OK, then first thing is you want recordsize=1M, as long as you’re not editing those video files in-place (which is a pretty uncommon workload). That’s going to be true for this workload regardless of the rest of your decisions.

Next up, you want as many vdevs as you can manage within your other constraints. I’m seeing eighteen drives there, so that would likely mean three 6-wide RAIDz2, although if you have reliable backup, you could consider six 3-wide RAIDz1 instead–you’d only get single parity, but you’d get double the performance, for the same 67% storage efficiency.

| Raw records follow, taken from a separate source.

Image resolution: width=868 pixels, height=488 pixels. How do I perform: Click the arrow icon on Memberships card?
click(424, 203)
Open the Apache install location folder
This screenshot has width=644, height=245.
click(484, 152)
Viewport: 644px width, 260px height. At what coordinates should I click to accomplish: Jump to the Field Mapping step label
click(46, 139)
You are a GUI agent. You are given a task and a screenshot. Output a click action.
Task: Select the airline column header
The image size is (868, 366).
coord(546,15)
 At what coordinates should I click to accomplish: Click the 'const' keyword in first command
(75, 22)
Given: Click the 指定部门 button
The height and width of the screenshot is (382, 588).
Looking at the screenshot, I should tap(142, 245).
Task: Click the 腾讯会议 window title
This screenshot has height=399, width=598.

You could also consider nine 2-wide mirrors, for even higher performance (particularly on reads). But I’m guessing you’re going to prefer higher storage efficiency instead.

A good general rule of thumb is to expect each individual vdev–no matter what size–in a well-configured pool to perform roughly as well as a single drive. There will be circumstances where they do much better than that, sure, but in general, expect the performance of a single drive per vdev. So you’d expect to be able to read something like 900MiB/sec from these eighteen drives configured in nine two-wide mirrors, 600MiB/sec from them configured in six three-wide Z1, or 300MiB/sec from them configured in three six-wide Z2.

Another rule of thumb: performance increases in multi-drive storage systems tend to show up most strongly in the ability to service more parallel requests, rather than the speed of an individual request on a lightly loaded or unloaded system.

mercenary_sysadmin · August 8, 2023, 10:20pm

Whew, I just noticed the size of those disks. 3TB?

This system is pulling down an insane amount of power (and generating heat and noise to go with) for not much in the way of capacity or performance, by comparison. It might be worth seriously considering downsizing in complexity and upsizing in capacity with a shift to more modern drives. 20TB Ironwolf Pro drives are running less than $400 apiece on Amazon right now.

Granted, three Ironwolf Pro aren’t likely to get you more than 150-200MiB/sec on single-process reads with recordsize=1M. But I have to warn you, massive arrays of small elderly drives get old fast, and I speak from experience here. It’s usually best to avoid the complexity once it’s no longer necessary.

Don’t get me wrong, I’m not trying to gatekeep–if this is a fun project just the way it is, and you’re aware of the complexity issues, charge right ahead and I’ll be happy to help! I just didn’t feel like I’d be doing you a favor not to at least mention the issue.

erschand · August 9, 2023, 1:02am

Okay, thanks for the tips. I will set the record size and such, that make sense. I’ll probably do a 3 x 6 wide configuration and take the read hit. As long as it makes sense, which it wasn’t until further reading and your help. I’m still a bit confused as to why it writes so fast but reads slow. I would have thought the same paths for reading and writing would give similar results. But I think I’m catching on.

As for why this old stuff? It was given to me 5 years ago by a company downsizing massively. So I took it. Not only it but a stack of replacement parts and drives. The problem becomes that I’m not in the USA, so factor the US $ at 1.3 dollars for me. I priced out 6 x 10-20TB disks plus a 10Gb enclosure and it came out to $4000. Also, electricity here is cheap. 10 cents/kwh cheap. So if you tell me I’m using 200W of extra power over and above? So, <$15/month into $4000…you can see where this goes.

So I just leave it alone, never touch it, never break it. Until now. And the truly critical data is stored in various other spots.